• [WORK INSTRUCTION]
Your answer must be the lines from the one containing "Click the first" through the last line below, copied exactly, with no pictures.

• [RECORD EXCERPTS]
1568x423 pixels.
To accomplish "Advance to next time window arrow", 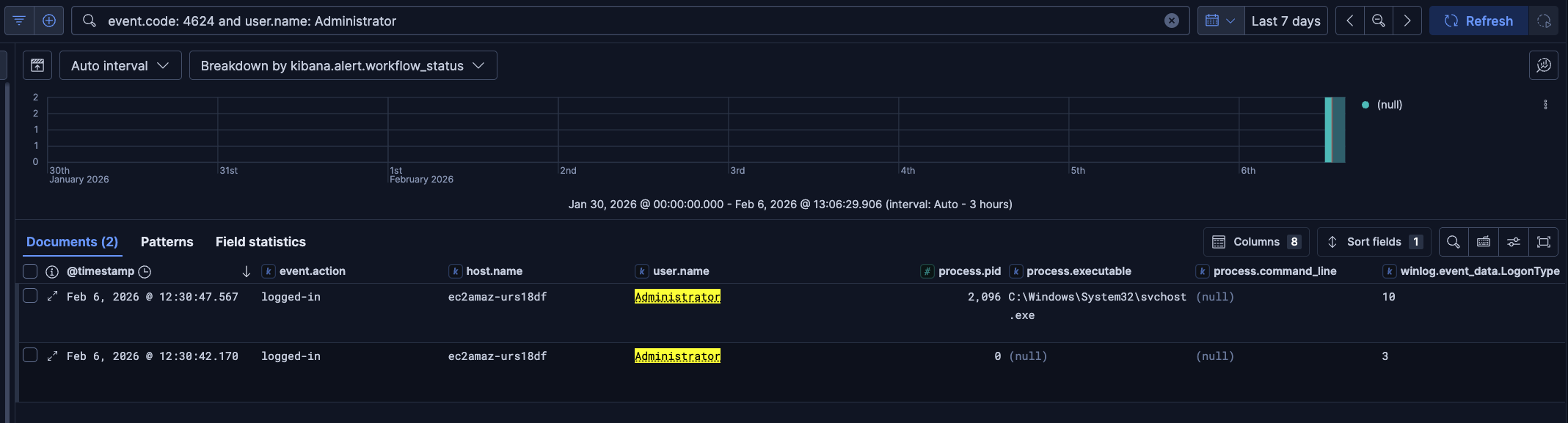I will pyautogui.click(x=1407, y=21).
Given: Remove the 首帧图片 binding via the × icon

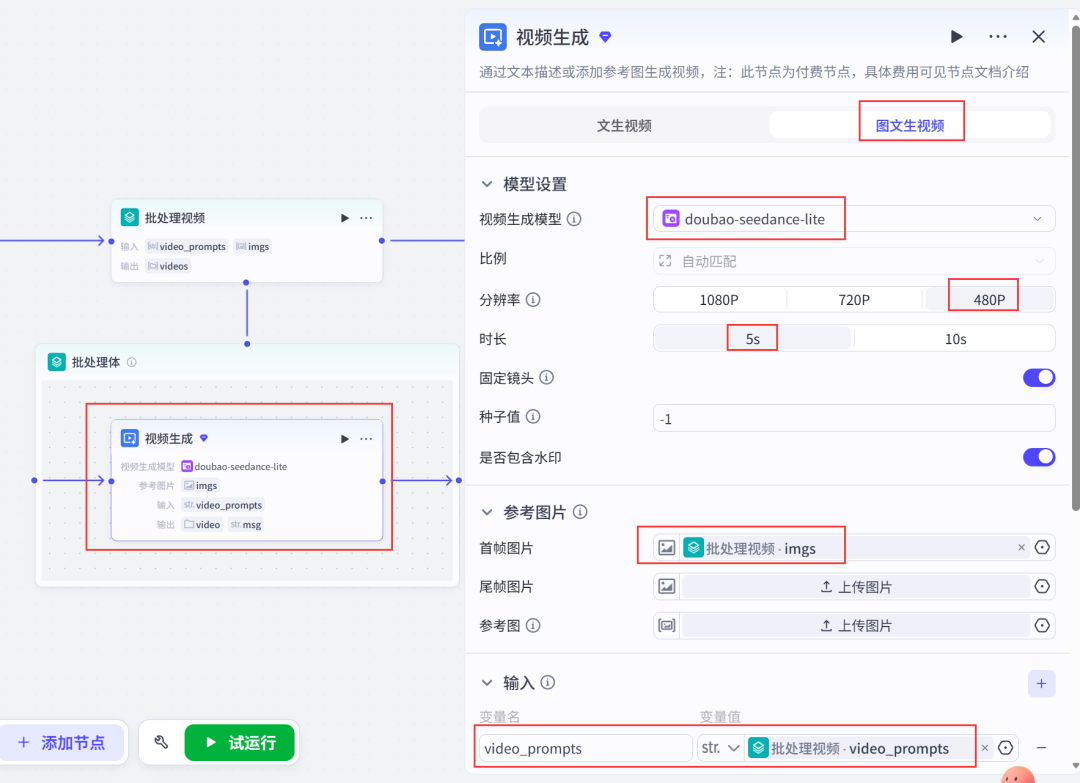Looking at the screenshot, I should 1020,547.
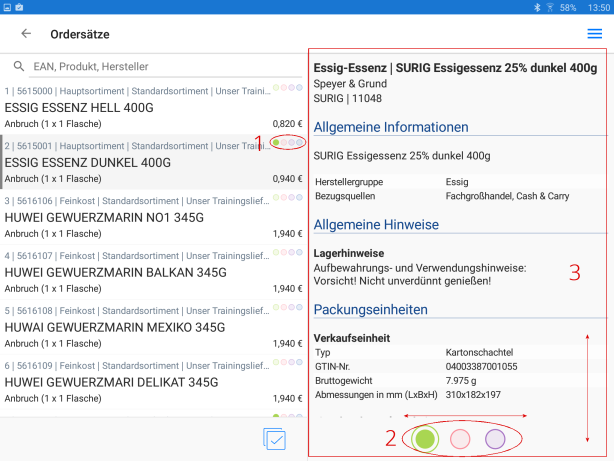614x461 pixels.
Task: Tap the status dots on HUWEI GEWUERZMARIN NO1 row
Action: (x=288, y=197)
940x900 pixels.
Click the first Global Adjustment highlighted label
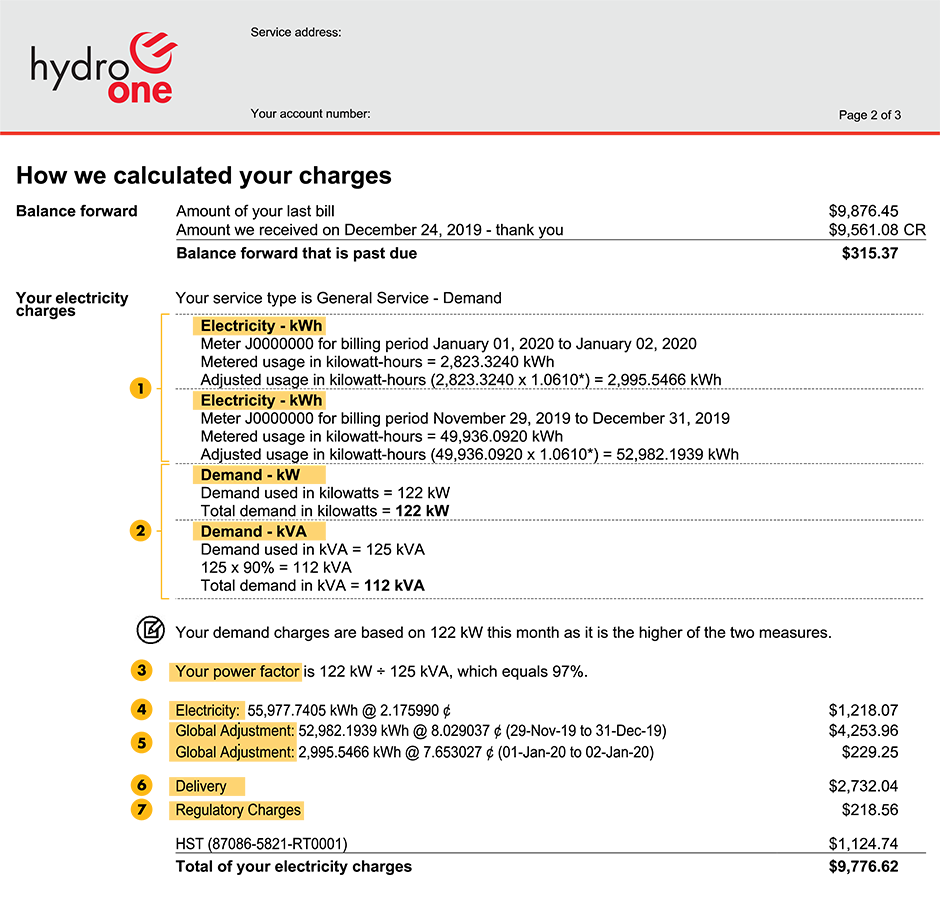234,730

• [RESPONSE AREA]
Click the first Global Adjustment highlighted label
234,730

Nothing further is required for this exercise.